◆ **Action item**: Reply with exactly the lines from the one that contains "Image resolution: width=1366" through the last line of the records below, and with no other lines.

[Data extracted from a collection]
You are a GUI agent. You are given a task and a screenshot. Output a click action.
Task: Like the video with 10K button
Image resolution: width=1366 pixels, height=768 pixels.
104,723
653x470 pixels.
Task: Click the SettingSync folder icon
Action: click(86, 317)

◆ **Exercise answer**:
Image resolution: width=1366 pixels, height=768 pixels.
104,723
653x470 pixels.
Task: Click the SettingSync folder icon
Action: click(86, 317)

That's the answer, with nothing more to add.